TASK PROMPT →
Look for the word "computer" in the material below, then report each line where it occurs.
RECORDS FOR THE EXERCISE section start
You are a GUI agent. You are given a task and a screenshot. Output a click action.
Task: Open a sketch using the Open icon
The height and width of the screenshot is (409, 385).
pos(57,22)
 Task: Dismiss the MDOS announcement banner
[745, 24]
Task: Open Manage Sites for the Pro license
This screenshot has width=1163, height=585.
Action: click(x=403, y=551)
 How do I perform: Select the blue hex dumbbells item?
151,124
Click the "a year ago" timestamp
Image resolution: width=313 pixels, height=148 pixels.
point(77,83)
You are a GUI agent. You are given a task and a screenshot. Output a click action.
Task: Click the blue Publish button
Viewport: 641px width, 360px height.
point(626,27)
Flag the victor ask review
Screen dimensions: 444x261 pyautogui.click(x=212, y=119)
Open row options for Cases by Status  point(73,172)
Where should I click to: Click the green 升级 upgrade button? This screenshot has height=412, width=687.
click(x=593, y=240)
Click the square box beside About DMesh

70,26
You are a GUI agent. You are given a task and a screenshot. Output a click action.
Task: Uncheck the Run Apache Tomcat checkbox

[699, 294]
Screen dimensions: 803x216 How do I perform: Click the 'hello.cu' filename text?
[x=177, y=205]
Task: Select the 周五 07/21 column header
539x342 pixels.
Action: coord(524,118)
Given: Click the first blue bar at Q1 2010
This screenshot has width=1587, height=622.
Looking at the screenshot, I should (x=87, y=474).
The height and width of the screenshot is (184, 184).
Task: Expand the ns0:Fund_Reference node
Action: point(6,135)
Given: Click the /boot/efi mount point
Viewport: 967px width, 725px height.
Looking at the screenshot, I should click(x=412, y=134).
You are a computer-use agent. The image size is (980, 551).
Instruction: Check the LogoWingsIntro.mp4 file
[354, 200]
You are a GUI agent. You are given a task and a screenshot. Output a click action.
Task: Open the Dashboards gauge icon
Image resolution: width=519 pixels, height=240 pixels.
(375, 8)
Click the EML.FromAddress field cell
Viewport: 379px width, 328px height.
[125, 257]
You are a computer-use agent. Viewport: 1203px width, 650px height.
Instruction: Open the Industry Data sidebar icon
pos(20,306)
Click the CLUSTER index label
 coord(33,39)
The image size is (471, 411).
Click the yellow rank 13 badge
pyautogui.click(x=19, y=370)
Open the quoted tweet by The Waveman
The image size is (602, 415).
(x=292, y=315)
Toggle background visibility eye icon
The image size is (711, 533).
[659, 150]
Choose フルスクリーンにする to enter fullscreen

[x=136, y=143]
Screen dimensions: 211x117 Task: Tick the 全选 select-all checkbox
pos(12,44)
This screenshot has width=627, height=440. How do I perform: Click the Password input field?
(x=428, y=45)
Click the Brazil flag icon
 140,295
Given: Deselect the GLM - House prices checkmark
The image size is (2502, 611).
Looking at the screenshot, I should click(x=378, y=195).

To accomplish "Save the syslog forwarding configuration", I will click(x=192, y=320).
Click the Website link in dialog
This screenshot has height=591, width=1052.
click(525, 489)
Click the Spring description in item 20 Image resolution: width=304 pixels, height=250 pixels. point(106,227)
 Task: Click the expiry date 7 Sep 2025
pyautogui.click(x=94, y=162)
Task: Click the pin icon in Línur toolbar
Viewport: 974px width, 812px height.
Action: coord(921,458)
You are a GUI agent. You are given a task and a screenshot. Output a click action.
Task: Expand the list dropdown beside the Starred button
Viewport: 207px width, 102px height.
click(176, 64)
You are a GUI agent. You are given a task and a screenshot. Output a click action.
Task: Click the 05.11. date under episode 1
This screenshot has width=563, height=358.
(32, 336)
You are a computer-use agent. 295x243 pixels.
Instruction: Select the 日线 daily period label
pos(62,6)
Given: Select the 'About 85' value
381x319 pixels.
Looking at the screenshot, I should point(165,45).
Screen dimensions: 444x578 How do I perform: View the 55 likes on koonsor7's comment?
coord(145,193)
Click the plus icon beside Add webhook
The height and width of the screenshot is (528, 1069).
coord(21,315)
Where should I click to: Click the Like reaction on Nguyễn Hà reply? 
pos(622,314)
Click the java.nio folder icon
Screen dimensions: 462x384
RECORDS FOR THE EXERCISE section end
EXERCISE ANSWER →
You are a computer-use agent. The image size is (980, 551).
You are a computer-use agent. Viewport: 1203px width, 650px height.
You are a computer-use agent. 295x243 pixels.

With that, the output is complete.